# [Provided text]
AI modeled on the spread of human viruses to combat cyber attacks
BT is to deploy epidemiological AI based on the spread of viruses in humans to combat cyber-attacks.
Telecommunications and network provider BT has developed an epidemiology-based cybersecurity prototype, Inflame, that can automatically detect and respond to cyber-attacks before they compromise a network.
Using the spread of viruses in human populations as a model to inform its AI, Inflame is a critical component in BT's recently announced Eagle-i platform.
BT says epidemiological modelling is typically associated with the spread of viruses and diseases amongst human populations and has been critical in analysing and managing the spread of COVID-19 over the past 20 months. Using the same principles of epidemiology, BT says its Inflame solution has been developed to understand how computer viruses and cyber-attacks spread across enterprise networks and prevent them from happening.
Security researchers at the BT Labs in Suffolk, UK, developed the technology by building models of enterprise networks used to test numerous scenarios based on differing R rates of cyber-infection. The testing enabled the researchers to understand how these threats can penetrate and compromise a network and to develop optimal automated responses needed to contain and prevent the spread of viruses across them.
"The deep reinforcement training and learning undertaken in the development of Inflame means the solution can automatically model and respond to a detected threat within an enterprise network," says BT.
These responses are also underpinned by attack lifecycle modelling, which assesses real-time security alerts against established patterns to understand the current stage of an ongoing cyber-attack. The insight is used to predict the next stages of an attack and rapidly identify the best response to prevent it from progressing any further.

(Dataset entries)
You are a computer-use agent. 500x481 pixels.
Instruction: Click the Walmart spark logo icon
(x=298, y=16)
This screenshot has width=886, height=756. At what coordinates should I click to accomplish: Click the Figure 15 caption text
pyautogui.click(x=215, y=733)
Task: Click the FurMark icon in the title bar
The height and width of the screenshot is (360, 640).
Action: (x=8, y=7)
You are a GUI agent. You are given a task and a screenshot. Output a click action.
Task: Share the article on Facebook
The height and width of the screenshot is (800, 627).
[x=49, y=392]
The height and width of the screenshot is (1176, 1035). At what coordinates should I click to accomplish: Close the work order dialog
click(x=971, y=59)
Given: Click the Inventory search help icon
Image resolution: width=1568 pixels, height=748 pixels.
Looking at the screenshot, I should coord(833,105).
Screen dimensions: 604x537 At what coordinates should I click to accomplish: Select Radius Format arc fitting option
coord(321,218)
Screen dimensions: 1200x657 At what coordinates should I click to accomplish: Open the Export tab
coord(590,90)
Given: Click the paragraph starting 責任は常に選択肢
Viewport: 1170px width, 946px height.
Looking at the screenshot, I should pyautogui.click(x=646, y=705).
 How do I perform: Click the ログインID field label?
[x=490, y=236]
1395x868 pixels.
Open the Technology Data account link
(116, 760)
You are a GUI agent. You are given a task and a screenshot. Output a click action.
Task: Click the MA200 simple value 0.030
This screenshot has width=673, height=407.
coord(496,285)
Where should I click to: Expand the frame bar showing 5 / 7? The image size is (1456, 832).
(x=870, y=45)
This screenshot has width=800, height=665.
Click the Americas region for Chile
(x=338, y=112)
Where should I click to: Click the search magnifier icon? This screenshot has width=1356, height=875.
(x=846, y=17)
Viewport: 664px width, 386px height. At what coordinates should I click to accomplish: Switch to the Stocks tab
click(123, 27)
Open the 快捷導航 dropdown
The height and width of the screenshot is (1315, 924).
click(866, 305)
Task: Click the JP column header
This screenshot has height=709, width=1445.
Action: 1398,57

# [Task to complete]
Echo word for word the passage of the article about BT's Inflame that begins at the words "These responses are" and stops after "progressing any further.". The records have no connection to the article about BT's Inflame.

# [Task result]
These responses are also underpinned by attack lifecycle modelling, which assesses real-time security alerts against established patterns to understand the current stage of an ongoing cyber-attack. The insight is used to predict the next stages of an attack and rapidly identify the best response to prevent it from progressing any further.